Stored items
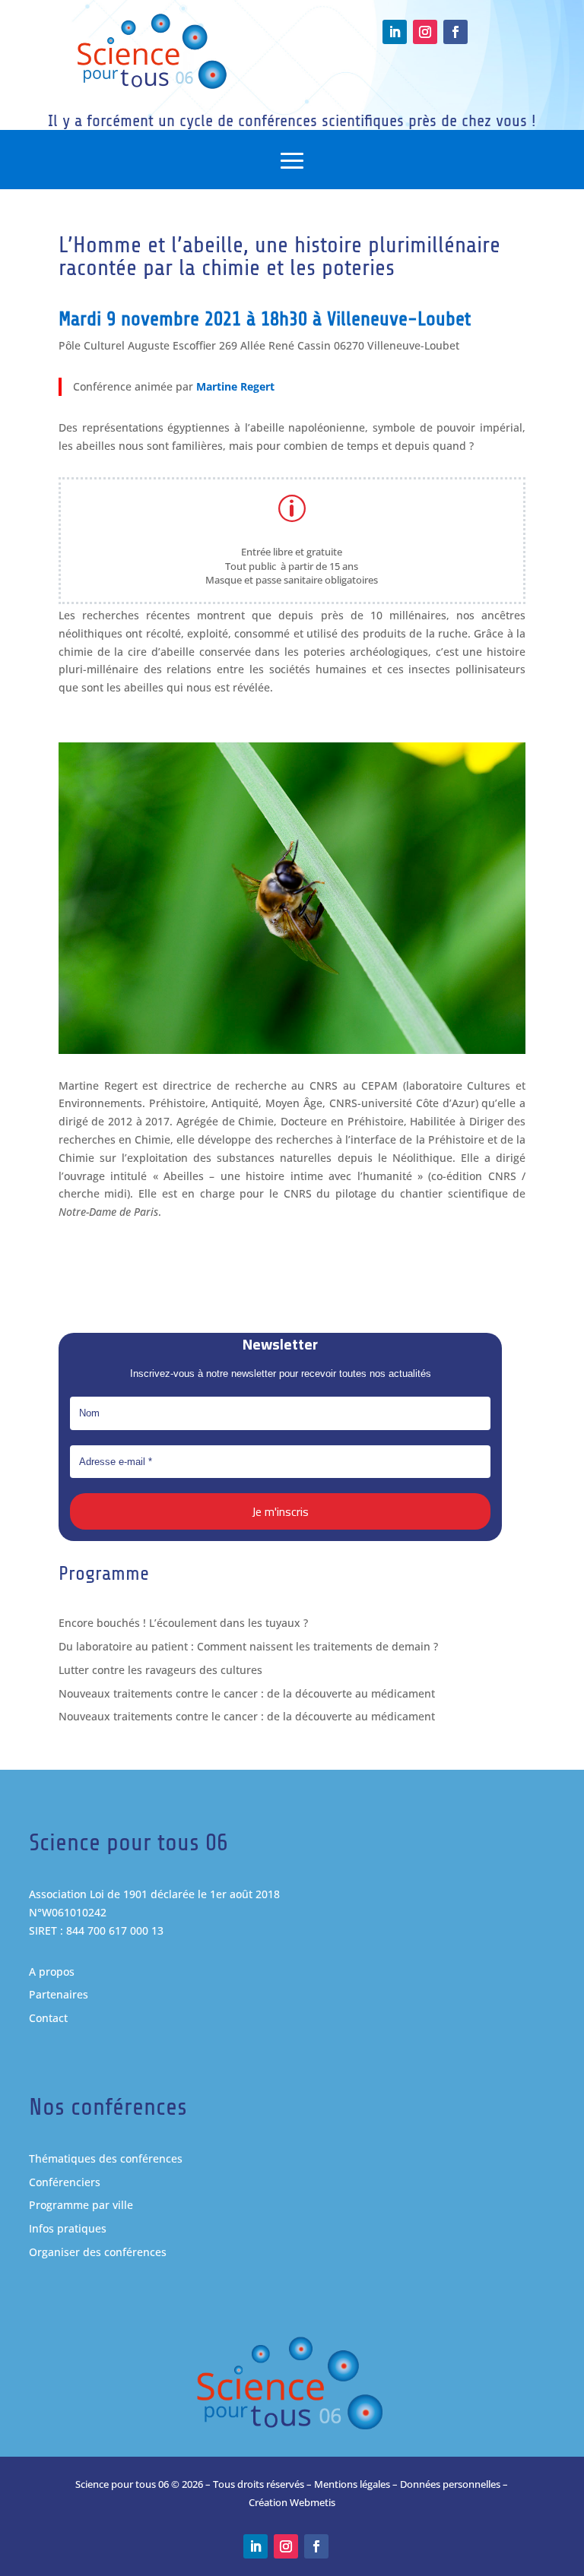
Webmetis (312, 2502)
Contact (48, 2018)
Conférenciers (64, 2182)
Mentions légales (352, 2484)
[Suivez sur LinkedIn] (394, 32)
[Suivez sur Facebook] (455, 32)
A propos (52, 1971)
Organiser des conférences (98, 2252)
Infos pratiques (67, 2228)
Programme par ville (81, 2205)
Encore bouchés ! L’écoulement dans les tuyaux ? (183, 1623)
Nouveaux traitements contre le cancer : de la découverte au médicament (247, 1693)
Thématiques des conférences (105, 2158)
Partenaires (58, 1994)
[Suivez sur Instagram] (425, 32)
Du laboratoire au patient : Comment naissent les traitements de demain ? (248, 1646)
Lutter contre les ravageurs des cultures (160, 1670)
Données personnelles (450, 2484)
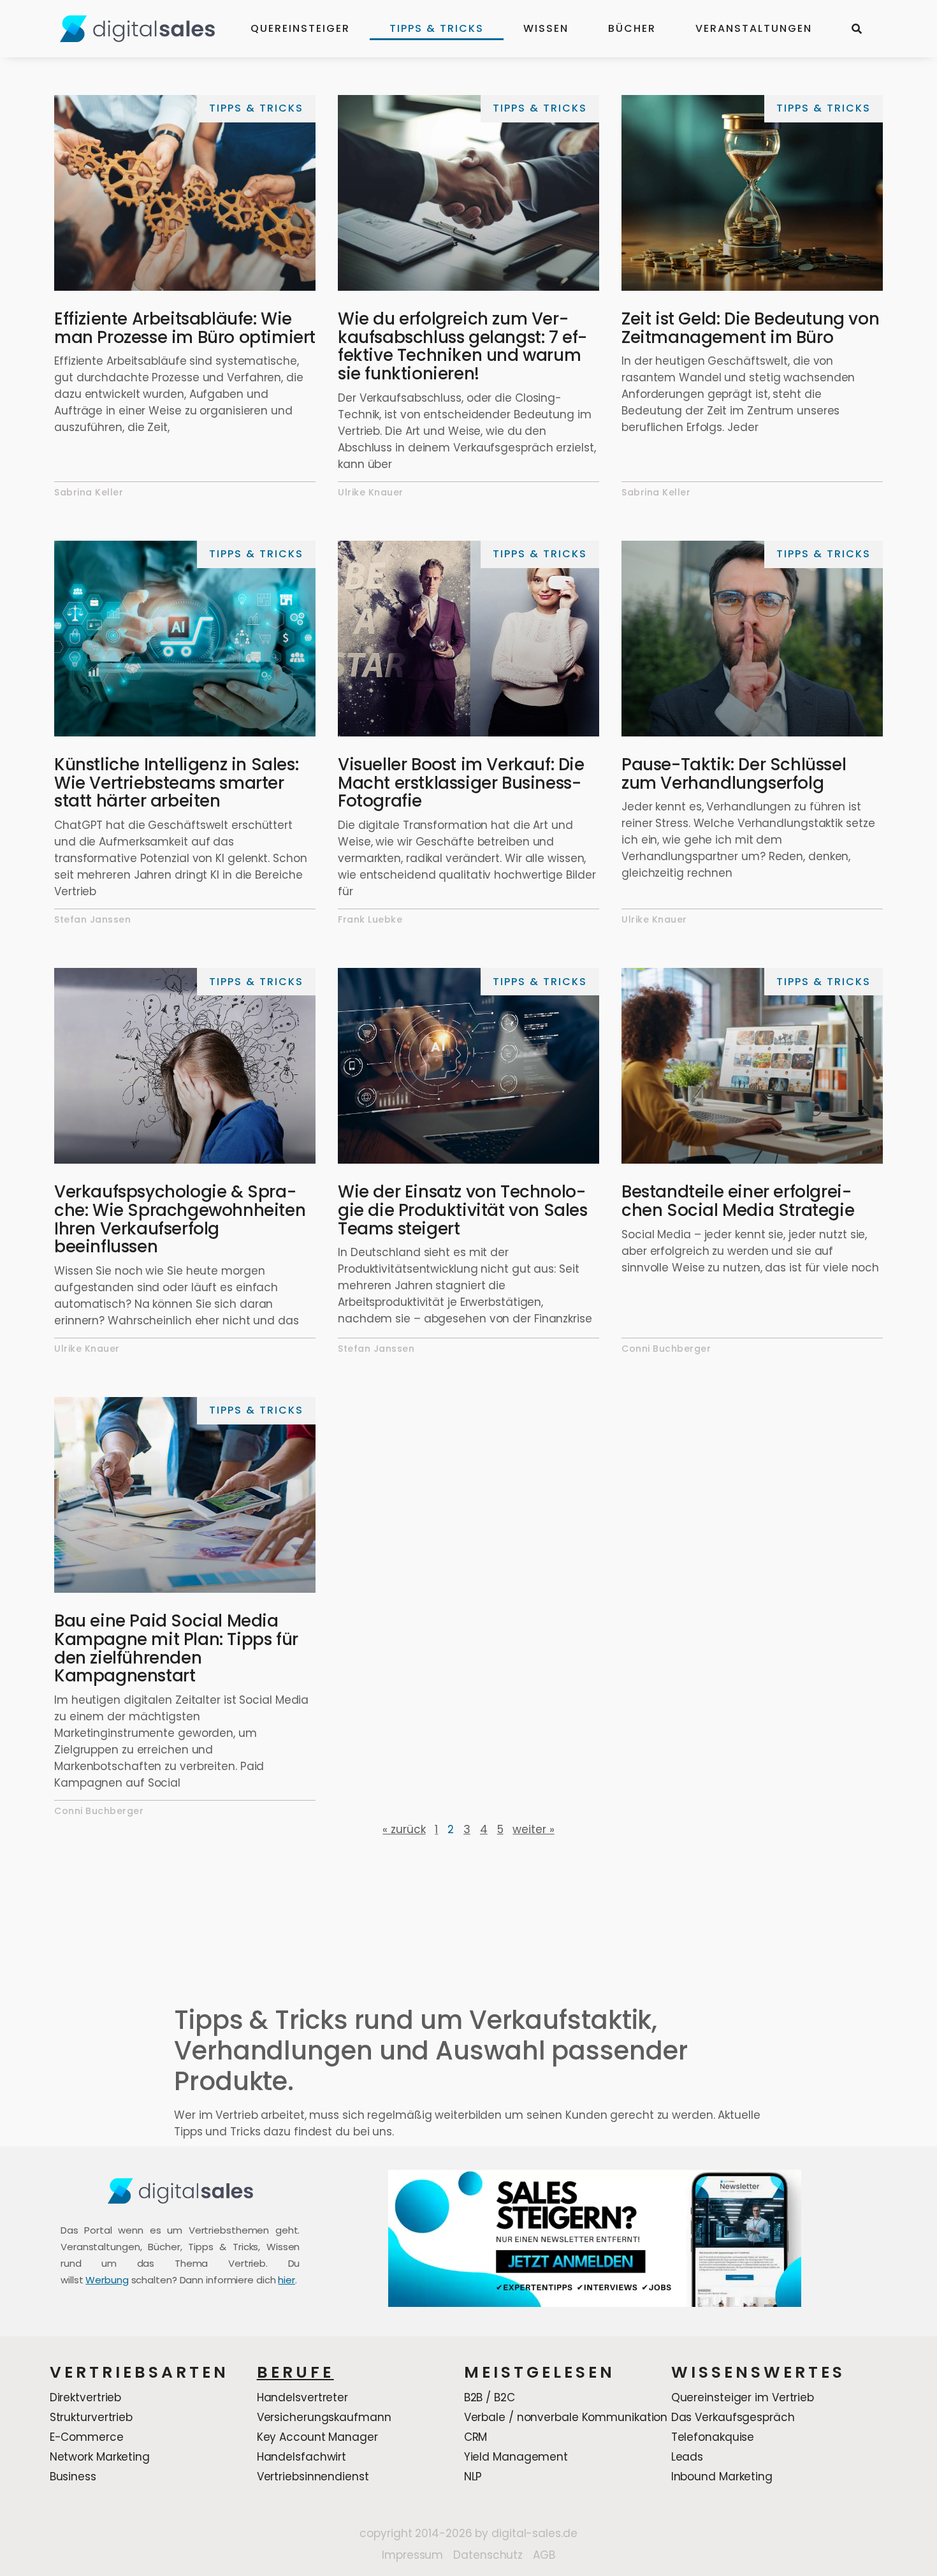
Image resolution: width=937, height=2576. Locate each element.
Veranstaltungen (753, 28)
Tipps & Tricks (436, 28)
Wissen (546, 28)
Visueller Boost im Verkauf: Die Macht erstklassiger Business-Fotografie (461, 782)
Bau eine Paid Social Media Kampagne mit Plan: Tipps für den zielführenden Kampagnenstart (176, 1648)
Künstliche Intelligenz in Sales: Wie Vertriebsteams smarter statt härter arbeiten (176, 782)
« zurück (403, 1829)
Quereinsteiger (300, 28)
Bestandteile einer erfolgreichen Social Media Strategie (737, 1201)
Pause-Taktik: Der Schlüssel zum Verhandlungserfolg (733, 773)
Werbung (106, 2280)
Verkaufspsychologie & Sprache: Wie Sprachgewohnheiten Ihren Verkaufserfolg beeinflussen (179, 1219)
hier (286, 2280)
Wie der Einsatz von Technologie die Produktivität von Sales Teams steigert (463, 1210)
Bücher (632, 28)
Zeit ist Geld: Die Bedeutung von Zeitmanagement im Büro (750, 328)
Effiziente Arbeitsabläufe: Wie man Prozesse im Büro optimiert (185, 328)
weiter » (533, 1829)
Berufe (295, 2372)
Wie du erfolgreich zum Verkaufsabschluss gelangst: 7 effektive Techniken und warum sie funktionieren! (462, 346)
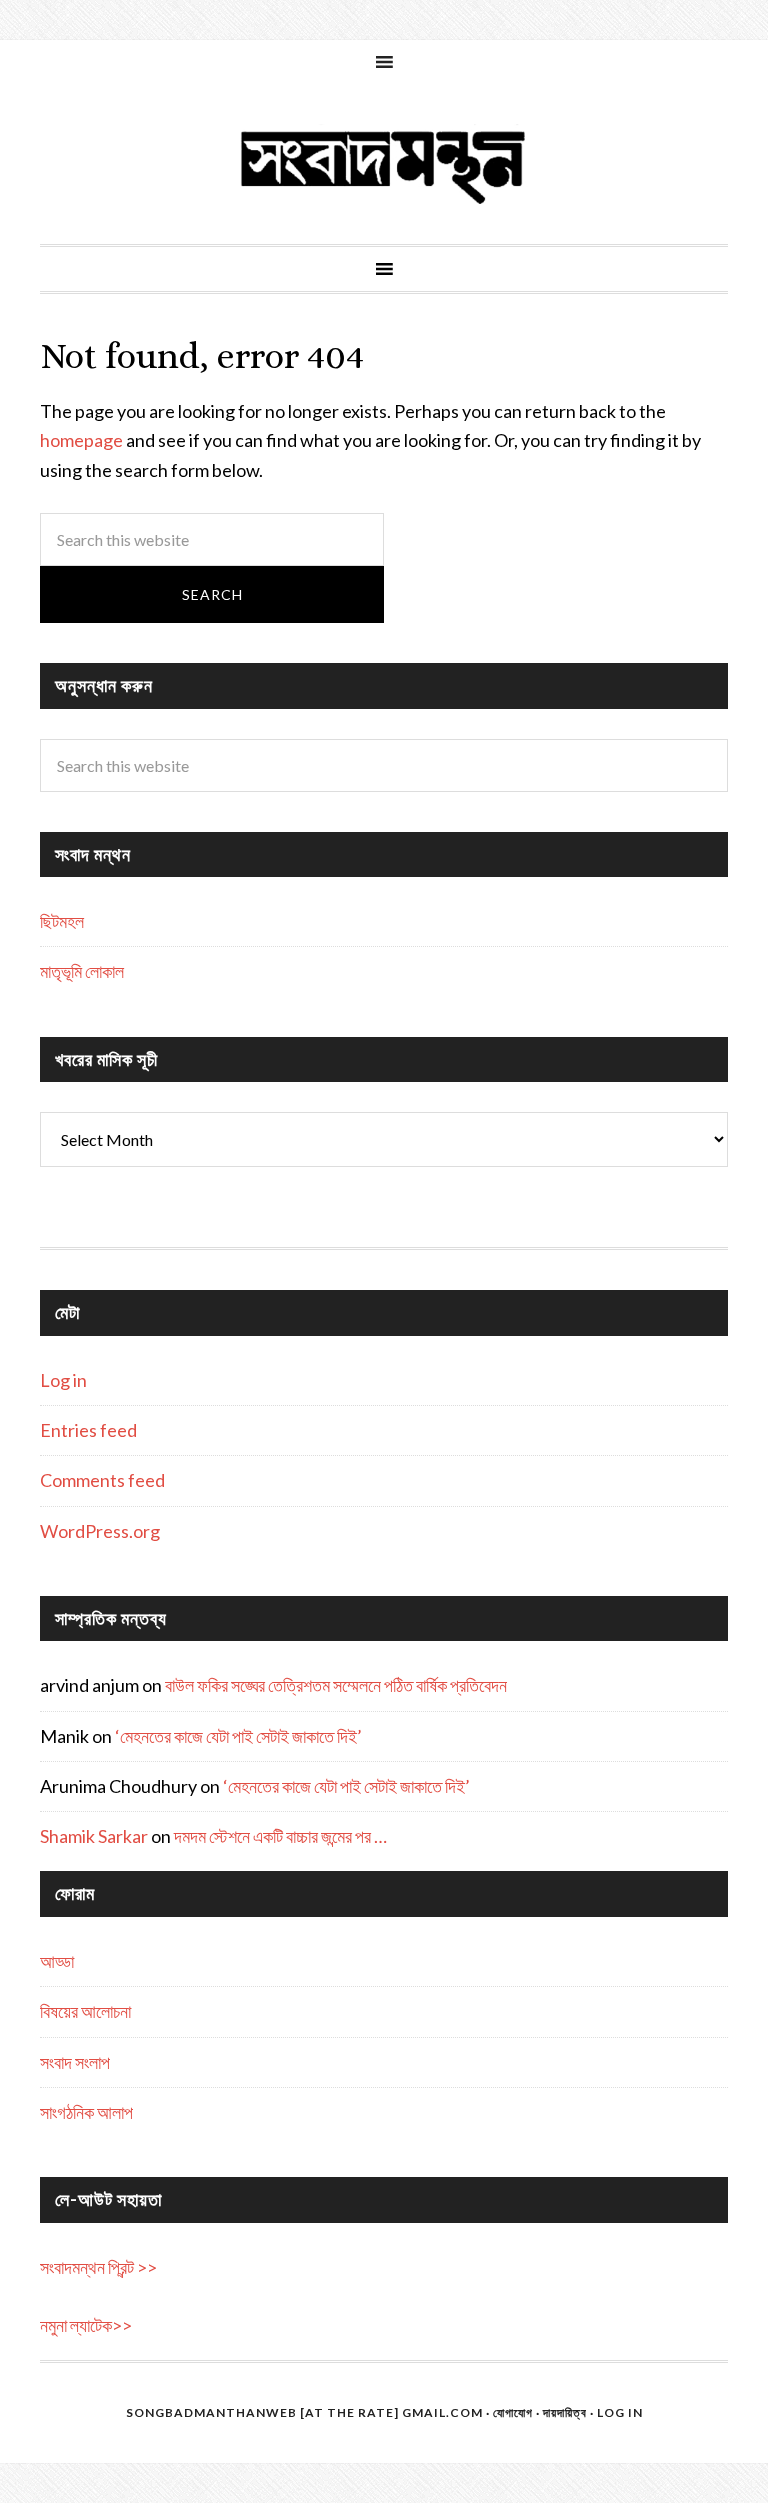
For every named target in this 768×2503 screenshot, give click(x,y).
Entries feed (88, 1430)
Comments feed (102, 1480)
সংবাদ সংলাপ (75, 2062)
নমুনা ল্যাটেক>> (86, 2325)
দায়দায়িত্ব (565, 2412)
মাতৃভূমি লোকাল (82, 971)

TASK REQUIREMENTS:
Exactly as written, set down each line of the records, leaving out the pictures.

RESPONSE AREA:
Webmetis (312, 2502)
Contact (48, 2018)
Conférenciers (64, 2182)
Mentions légales (352, 2484)
[Suivez sur LinkedIn] (394, 32)
[Suivez sur Facebook] (455, 32)
A propos (52, 1971)
Organiser des conférences (98, 2252)
Infos pratiques (67, 2228)
Programme par ville (81, 2205)
Encore bouchés ! L’écoulement dans les tuyaux ? (183, 1623)
Nouveaux traitements contre le cancer : de la découverte au médicament (247, 1693)
Thématiques des conférences (105, 2158)
Partenaires (58, 1994)
[Suivez sur Instagram] (425, 32)
Du laboratoire au patient : Comment naissent les traitements de demain ? (248, 1646)
Lutter contre les ravageurs des cultures (160, 1670)
Données personnelles (450, 2484)
Image resolution: width=937, height=2576. Locate each element.
Veranstaltungen (753, 28)
Tipps & Tricks (436, 28)
Wissen (546, 28)
Visueller Boost im Verkauf: Die Macht erstklassiger Business-Fotografie (461, 782)
Bau eine Paid Social Media Kampagne mit Plan: Tipps für den zielführenden Kampagnenstart (176, 1648)
Künstliche Intelligenz in Sales: Wie Vertriebsteams smarter statt härter arbeiten (176, 782)
« zurück (403, 1829)
Quereinsteiger (300, 28)
Bestandteile einer erfolgreichen Social Media Strategie (737, 1201)
Pause-Taktik: Der Schlüssel zum Verhandlungserfolg (733, 773)
Werbung (106, 2280)
Verkaufspsychologie & Sprache: Wie Sprachgewohnheiten Ihren Verkaufserfolg beeinflussen (179, 1219)
hier (286, 2280)
Wie der Einsatz von Technologie die Produktivität von Sales Teams steigert (463, 1210)
Bücher (632, 28)
Zeit ist Geld: Die Bedeutung von Zeitmanagement im Büro (750, 328)
Effiziente Arbeitsabläufe: Wie man Prozesse im Büro optimiert (185, 328)
weiter » (533, 1829)
Berufe (295, 2372)
Wie du erfolgreich zum Verkaufsabschluss gelangst: 7 effektive Techniken und warum sie funktionieren! (462, 346)
For every named target in this 768×2503 screenshot, give click(x,y).
Entries feed (88, 1430)
Comments feed (102, 1480)
সংবাদ সংলাপ (75, 2062)
নমুনা ল্যাটেক>> (86, 2325)
দায়দায়িত্ব (565, 2412)
মাতৃভূমি লোকাল (82, 971)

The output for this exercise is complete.